Give back the records that follow exactly, images excluded.

Source data:

▬▬▬

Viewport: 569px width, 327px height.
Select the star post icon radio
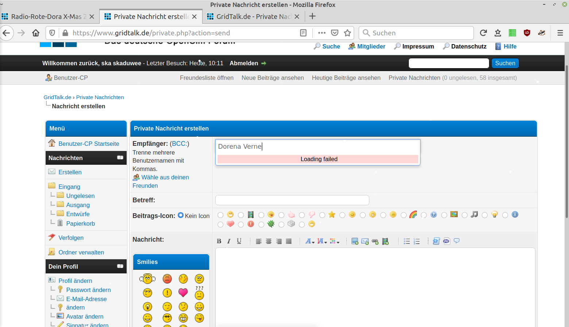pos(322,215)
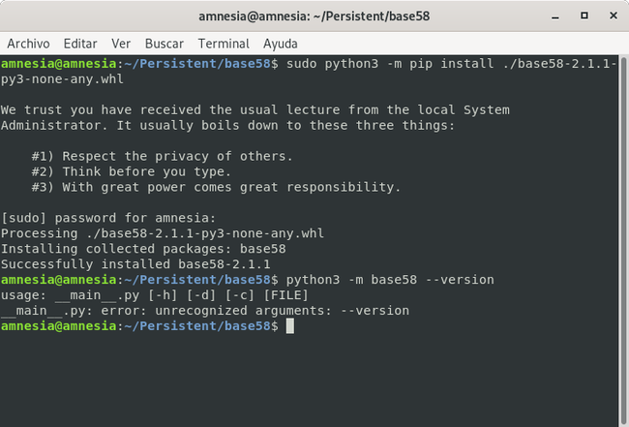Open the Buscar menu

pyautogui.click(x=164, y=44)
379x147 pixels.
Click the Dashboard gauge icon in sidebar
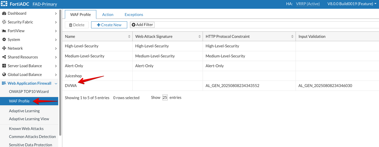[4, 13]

▬▬▬

■ **ANSWER BOX**
Viewport: 569px width, 327px height.
Select the star post icon radio
pos(322,215)
Open the Buscar menu

pyautogui.click(x=164, y=44)
379x147 pixels.
Click the Dashboard gauge icon in sidebar
[4, 13]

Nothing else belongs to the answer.